-- Task requirements --
**A)** Retype the passage on FME custom transformers word for word, beginning at the words "That’s one way" and stopping after "through FME Hub.".
**B)** Extend the passage on FME custom transformers, picking up after its last sentence.

-- Document extract --
☆ ☆ ☆ ☆ ☆ ☆ ☆
As a result, FME workspaces are highly customizable, and can quickly become complex.
At the same time, if you’ve ever listened to one of our webinar demos with Don (one of our co-founders), you’ll know us Safers have a well-known ‘rule’ that “workspaces should never have more than 10 transformers”.
So… somehow we ideally use less than 10 transformers, when there are 450+ transformers we could be using? What if there is no single ‘ideal’ transformer for my use case? What If I need multiple transformers in a series to accomplish a single logical step!? Surely it can’t be done in less than 10!
Easier said than done, I know. But, if you’ve ever tried to collaborate, reuse or repurpose workspaces, you can see why this sentiment is really important!
FME is a visual programming tool. We tuck the complex code into transformers so that citizen integrators are able to easily build a solution for their data challenges. But, like any quality piece of programming, building with simplicity in mind means treating workspaces as solving a single scenario, ideally in such a way that you can bundle it up as a tool that can be re-deployed and combined with other workspaces to solve larger organizational data challenges.
That’s one way we can work around the 10-transformer rule: Pack a multi-transformer solution into a special FME object known as a custom transformer.
You can think of usable custom transformers as mini workspaces representing some reusable logic, that can be shared across your organization, or with other FME users through FME Hub.
To quote Trent and Jovita, two of our FME Experts:
“Authoring workspaces for reusability is core to maximizing the value of FME. The key is to identify repeatable data processing tasks within your organization, and pick out reusable logic across these tasks allowing you to author workspaces as tools that can be utilized over and over again.”
(☝️ Shameless plug for their upcoming lightning talk for the World Fair!)
Other folks have discussed the value of custom transformers (including our own FME Evangelist, Mark Ireland), so I won’t expound too much more on that here.
What I’d like to focus on is what we changed about the experience of creating a usable custom transformer in FME 2021.0 and where we plan on going in the future.
Part of making a great custom transformer is having parameters (aka. user prompts). Parameters allow you to pass data into the custom transformer, as well as control custom transformer behaviour. Parameters abstract and simplify what the end user needs to provide for a workspace to run successfully. They are easy to understand for the end user, but flexible enough to handle the various workspaces and underlying logic where the transformer will be deployed.
Here at Safe, we have a lot of tools at our disposal (namely, an entire development team!) to create the rich dialogues you see in the transformers we ship with FME. Before 2021.0, custom transformer authors were limited in their ability to create similarly rich and intuitive interfaces, which made the experience of building a user-friendly custom transformer frustrating, compared to the kind of control ‘shipped’ transformers gave you.
☆ ☆ ☆ ☆ ☆ ☆ ☆
-- Provided material --
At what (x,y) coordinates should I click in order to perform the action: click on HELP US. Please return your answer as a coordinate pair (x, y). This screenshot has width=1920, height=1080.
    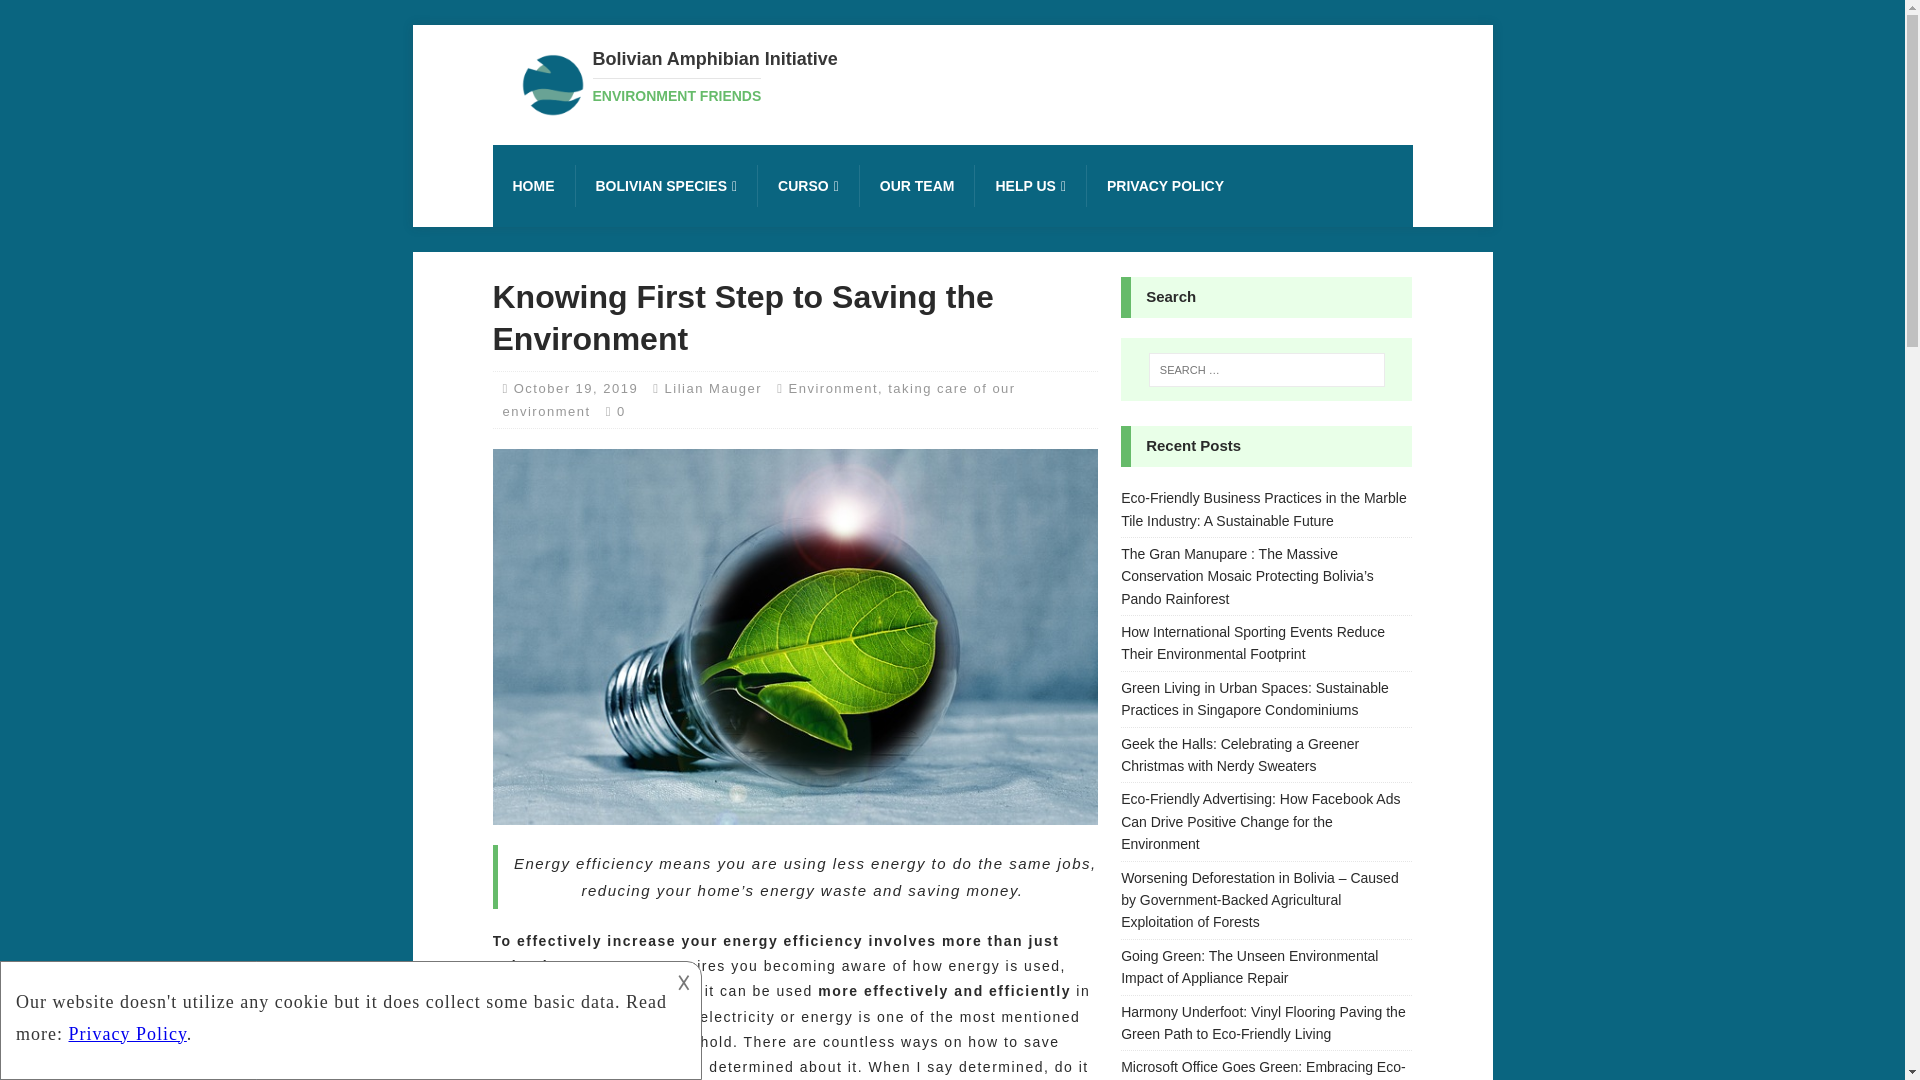
    Looking at the image, I should click on (1030, 186).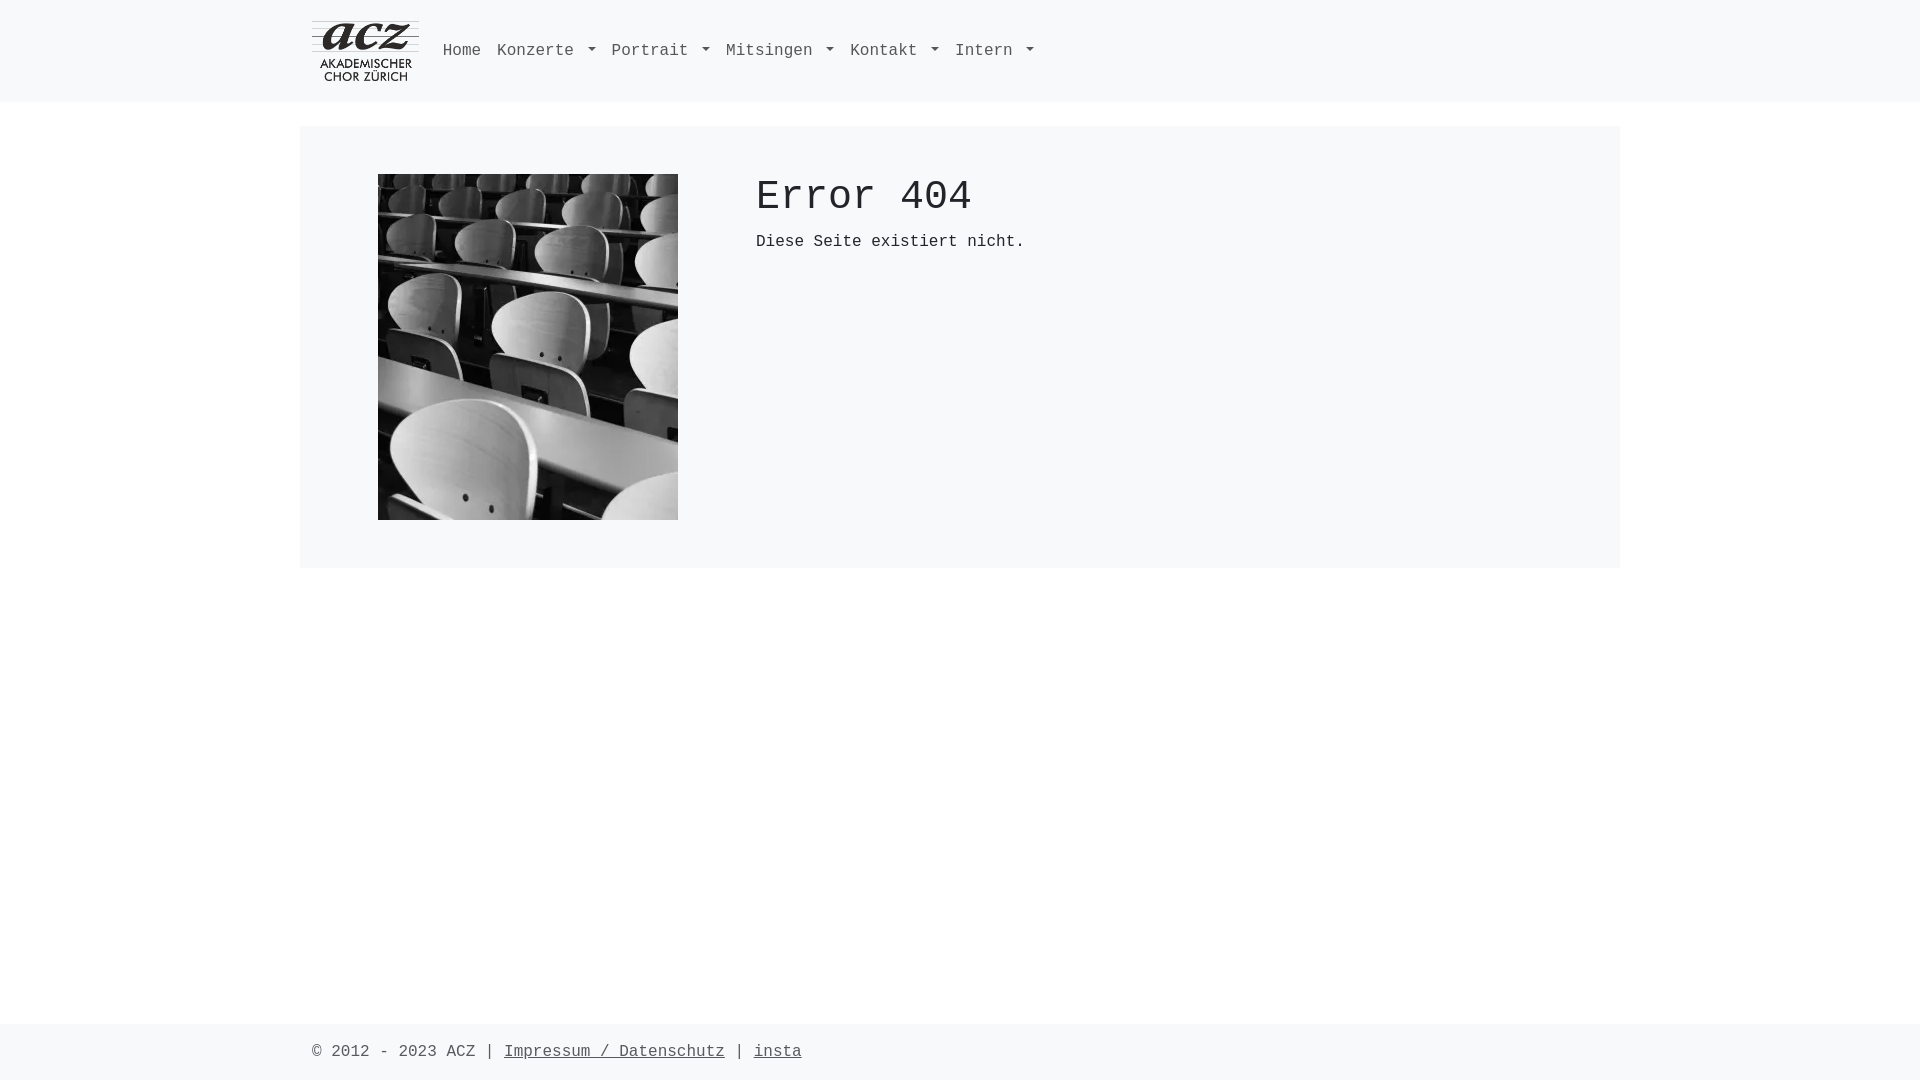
☆ ☆ ☆ ☆ ☆ ☆ ☆
-- Answers to the problems --
**A)**
That’s one way we can work around the 10-transformer rule: Pack a multi-transformer solution into a special FME object known as a custom transformer.
You can think of usable custom transformers as mini workspaces representing some reusable logic, that can be shared across your organization, or with other FME users through FME Hub.

**B)**
Let’s take the example of parameter groups in a ‘shipped’ (Safe-built) transformer:
Here is the parameter editor for the Bufferer. You’ll see that the fields (parameters) are grouped in a way that makes sense to the end user: General, Area Parameters, Generate Dissolve List. These groups make it easy to show, hide, or disable sets of parameters from the user depending on what they are trying to accomplish (flexible, right?).Before 2021.0, there was no way to create these same groups in a custom transformer. All of these parameters would just be shown in a flat list, with no control over whether they were hidden or shown. This didn’t necessarily limit the functionality of a custom transformer, but it made it quite difficult to make a user-friendly interface.
Plus, it meant that custom transformers didn’t have the same look and feel as our own shipped transformers. It was also difficult to easily reorganize or edit your parameters in one place—you would need to edit them one by one!
So, what did we change?
We recognized that as more and more FME users want to share solutions within and across organizations, we needed to make the experience of building usable custom transformers easier and give workspace authors the power to build interfaces that can achieve parity with shipped transformers.
Enter the new User Parameter Dialog Builder!
In 2021.0, users now have the ability to see all of their user parameters, reconfigure them in a drag-and-drop interface, and control their default values all in one place. Additionally, we provided the ability to create parameter groups, making things much tidier for the end user.
To access the user parameter dialog builder in FME Workbench, right-click User Parameters in the Navigator pane and choose Manage User Parameters or select the Tools menu in the ribbon and choose Manage User Parameters.
Sharing the Love
Let’s assume now that you’ve built a groundbreaking custom transformer that you know the FME Community will love. You’ve also built a beautiful parameter dialog for your custom transformer. How can you share this with the world? Enter FME Hub!
FME Hub is a place for FME users to share their custom solutions with others, in the form of custom transformers, custom formats, workspace templates, and web connections.
Us Safers are often contributing new content as well! Recently we have been deploying Python-based formats and connectors in the form of FME Packages, which allow us to support new formats asynchronously with the full FME release (this is becoming increasingly important, in the advent of frequently changing APIs).
We have a more detailed article on how to contribute to FME Hub at, but at a super high level the steps are:
Step 1 – Sign Up
You need an account to upload items. Sign up and create a free FME Hub account or use your FME Community login if you already have one.
Under each account you can share items either as an individual user publisher or under an organization with the broader community.
Step 3 – Upload Item
You can upload your item by dragging it into the drop panel or via the Select File button.
That’s it! Fill out the remaining details about your item, and it’ll be accessible on FME Hub.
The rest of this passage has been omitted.